As we put the final building blocks of Nucleus together, it seems a good time to reflect on one of the more stunning observations I have made along our journey - and, believe me, this is just one observation in a very long list. There really is so much to be done to build an efficient, transparent and unconstrained market the UK can be proud of.
One of the strongest lessons I have taken from the build of Nucleus has been the less than progressive practices associated with the trading of unit trusts and Oeics. Now, while I was aware this was a less than straight-through processing market, I was quite taken aback by the impact of costs, particularly those associated with what I thought was a very electronic business, EMX.
Now, call me an old trout, but how on earth can it cost more than a London underground day travelcard to pass an instruction to buy or sell some units in a fund? Can it really be that one can rack up a decent takeaway sandwich and a smoothie for less than it might cost to invest one month's Isa contribution? Is someone perhaps guilty of having the occasional free lunch? It seems EMX is more over-priced than the sugar-coated almonds in a Bond Street sweetie emporium.
So, pop quiz. In whose interests can it be for EMX's charges to remain so high? Could it be (a) the consumer, (b) the broader asset management community or (c) EMX shareholders? I have no desire to explore the parties that constitute (c) as I am sure readers will be entirely appraised, but I do have an interest in understanding why an EMX trading message costs up to 100 times that of the non-profit-making Swift alternative. Not only that, to be a member of EMX asset management groups are required to pay an annual subscription that I understand is way in excess of that required to be a participant in Swift.

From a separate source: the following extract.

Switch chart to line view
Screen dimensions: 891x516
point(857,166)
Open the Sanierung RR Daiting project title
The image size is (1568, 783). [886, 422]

Now, while EMX has reached critical mass and is doubtless to be commended for its commitment to technologising the retail asset management community, it feels like the original EMX model has been superseded by fund supermarkets and wraps.
My recollection is that EMX was established to allow individual advisers to pass single trades on behalf of clients rather than facilitate large-scale aggregated trades between two institutions. There seems little doubt the market has moved on but EMX has not really moved with it - at least, not in commercial terms.
Ultimately there is nothing more destructive to value than a cartel or monopoly-like situation and I am genuinely concerned the parties controlling EMX are deriving a painfully full margin for providing what should be a very commoditised service. I would be most interested to know how the interests of EMX can be aligned with those of its users when it is charging quite so much for its services.
I have said this before - and I will doubtless utter it again - but there is no doubt in my mind it is the (better) adviser and the client who should control the retail market, as the adviser is providing direction for the client's capital.
Any suppliers of services to these parties, such as wrap platforms, tax wrapper providers, asset managers or stockbrokers, should be measured according to the value for money on offer in relation to the service being provided. That is, after all, how a proper market functions, rather than by concealing sometimes significant margins inside an accident of history.
In general terms, the UK financial services industry has performed dismally in the key area of technology and it strikes me that dealing in mutual funds is just one more area in which there is room for considerable improvement - given the will of the key participants.